What would you do if you managed to receive thousands of brand-new children's books every year from high-quality publishers? How would you get them into the hands of young people all over Idaho who need them?

I founded the Literacy Project years ago to support grassroots educational initiatives that directly affect the lives of children. Our goal is to get books into their hands. My wife and our kids love to help give away the books.

From "Veggie Tales" to Dr. Seuss, from "Thomas the Train" to pop-ups about sharks and megabeasts, the Literacy Project distributes books for younger readers and teens free of charge. We work through shelters, schools, learning centers, families, government agencies, churches and businesses who serve families in our community.

My family has approached several local leaders to ask for help in getting the books to the people who deserve them the most — Idaho children. The response has been overwhelmingly positive. People like Vickie Holbrook and the staff of the Idaho Press-Tribune helped to get several dozen books to the two domestic violence shelters in Canyon County: the Valley Crisis Center and Hope's Door.

Karen Ganske and her crew at the Nampa Public Library have integrated hundreds of books from the Literacy Project into their summer reading and other initiatives. Art Evans and the specialists at Advocates for Inclusion have distributed many books through their developmental and charity programs.

It has been delightful to watch Carol Supino and Dawn Callaham of the Nampa Chamber of Commerce make sure that several books were given out at the health fair and other public events. At the Nampa Boys and Girls Club, Mitch Minnette worked a large group of donated books into his programs, and the Nampa Civic Center passed along its allotment to the same children.

In the business community, Anytime Fitness manager Kim Rose helps bring books to local classrooms.

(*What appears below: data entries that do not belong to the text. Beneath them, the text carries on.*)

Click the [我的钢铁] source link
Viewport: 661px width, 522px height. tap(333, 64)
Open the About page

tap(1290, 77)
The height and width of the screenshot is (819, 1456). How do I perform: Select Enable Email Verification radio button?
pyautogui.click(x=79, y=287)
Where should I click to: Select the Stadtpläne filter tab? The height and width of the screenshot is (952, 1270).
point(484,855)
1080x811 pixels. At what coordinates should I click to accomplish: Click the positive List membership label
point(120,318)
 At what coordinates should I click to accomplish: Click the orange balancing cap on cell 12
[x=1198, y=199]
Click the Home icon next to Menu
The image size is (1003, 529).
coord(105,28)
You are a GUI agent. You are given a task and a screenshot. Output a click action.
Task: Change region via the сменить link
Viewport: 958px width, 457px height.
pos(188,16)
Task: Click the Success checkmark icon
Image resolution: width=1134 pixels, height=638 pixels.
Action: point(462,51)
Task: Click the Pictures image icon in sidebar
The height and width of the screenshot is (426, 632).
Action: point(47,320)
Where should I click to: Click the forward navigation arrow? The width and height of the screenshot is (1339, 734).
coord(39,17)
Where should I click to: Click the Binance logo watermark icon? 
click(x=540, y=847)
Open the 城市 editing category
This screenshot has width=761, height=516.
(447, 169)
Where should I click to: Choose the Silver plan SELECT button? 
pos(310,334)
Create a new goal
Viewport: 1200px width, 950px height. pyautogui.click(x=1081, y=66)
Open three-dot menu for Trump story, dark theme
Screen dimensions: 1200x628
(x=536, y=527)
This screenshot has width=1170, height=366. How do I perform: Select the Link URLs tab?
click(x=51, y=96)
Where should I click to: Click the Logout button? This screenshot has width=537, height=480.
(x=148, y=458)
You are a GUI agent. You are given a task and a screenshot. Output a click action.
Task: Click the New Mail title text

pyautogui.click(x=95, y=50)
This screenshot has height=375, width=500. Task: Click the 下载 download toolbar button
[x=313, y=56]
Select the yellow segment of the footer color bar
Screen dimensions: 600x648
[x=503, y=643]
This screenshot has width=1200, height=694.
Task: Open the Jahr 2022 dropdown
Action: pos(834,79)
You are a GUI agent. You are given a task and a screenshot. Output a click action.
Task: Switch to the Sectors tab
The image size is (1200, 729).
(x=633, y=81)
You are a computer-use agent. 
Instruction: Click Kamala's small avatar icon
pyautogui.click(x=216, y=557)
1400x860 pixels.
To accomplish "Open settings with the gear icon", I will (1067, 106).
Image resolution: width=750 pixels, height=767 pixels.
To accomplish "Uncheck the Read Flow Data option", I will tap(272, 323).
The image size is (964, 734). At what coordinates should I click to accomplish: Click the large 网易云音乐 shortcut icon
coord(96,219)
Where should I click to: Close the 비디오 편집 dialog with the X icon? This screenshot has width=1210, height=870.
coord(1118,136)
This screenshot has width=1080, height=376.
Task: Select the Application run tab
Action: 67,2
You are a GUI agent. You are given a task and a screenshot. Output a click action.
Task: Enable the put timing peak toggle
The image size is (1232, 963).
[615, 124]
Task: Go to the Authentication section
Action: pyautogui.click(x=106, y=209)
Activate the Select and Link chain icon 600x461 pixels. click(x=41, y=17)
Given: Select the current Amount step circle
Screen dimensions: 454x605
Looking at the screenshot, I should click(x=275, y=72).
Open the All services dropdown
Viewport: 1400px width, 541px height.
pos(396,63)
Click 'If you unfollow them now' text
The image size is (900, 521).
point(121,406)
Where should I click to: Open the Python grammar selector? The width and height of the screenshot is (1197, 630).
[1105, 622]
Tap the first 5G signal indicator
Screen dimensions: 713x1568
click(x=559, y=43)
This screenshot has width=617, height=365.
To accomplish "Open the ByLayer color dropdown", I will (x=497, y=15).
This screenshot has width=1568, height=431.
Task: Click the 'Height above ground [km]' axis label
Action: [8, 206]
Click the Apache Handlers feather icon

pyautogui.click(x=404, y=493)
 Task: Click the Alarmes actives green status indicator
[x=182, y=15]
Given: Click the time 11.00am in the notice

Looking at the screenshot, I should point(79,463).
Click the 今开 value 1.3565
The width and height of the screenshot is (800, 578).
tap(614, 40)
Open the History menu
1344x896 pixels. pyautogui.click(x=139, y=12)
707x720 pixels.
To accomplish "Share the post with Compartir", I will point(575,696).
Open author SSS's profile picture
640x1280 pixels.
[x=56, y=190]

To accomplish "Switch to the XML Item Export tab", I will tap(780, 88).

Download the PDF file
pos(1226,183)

Jaime Valdes, manager of the Bank of America branch in Nampa, puts the books out for patrons. Andrew Meecham and Bodie Jones from Northwestern Financial Network helped get some to a crisis center.

At Northwest Nazarene University, education department chair Karen Blacklock gave books to cooperating master teachers who supervise student teachers, and to the latter who are starting to collect books for their classroom libraries. Mike Echanis helped get titles to parents who participate in the Idaho State University TRIO program.

Several other local schools have joined in the effort, with teachers and administrators too numerous to mention. Educators have helped to make sure that books were given to the appropriate students hailing from a wide variety of grade levels, reading levels, interests and backgrounds.

While economic times are tough, the Treasure Valley should be proud to have so many people who give of their time and energy to help the cause of literacy in Idaho. Our thanks goes out to all those who have helped us get books to the children, keeping our community strong.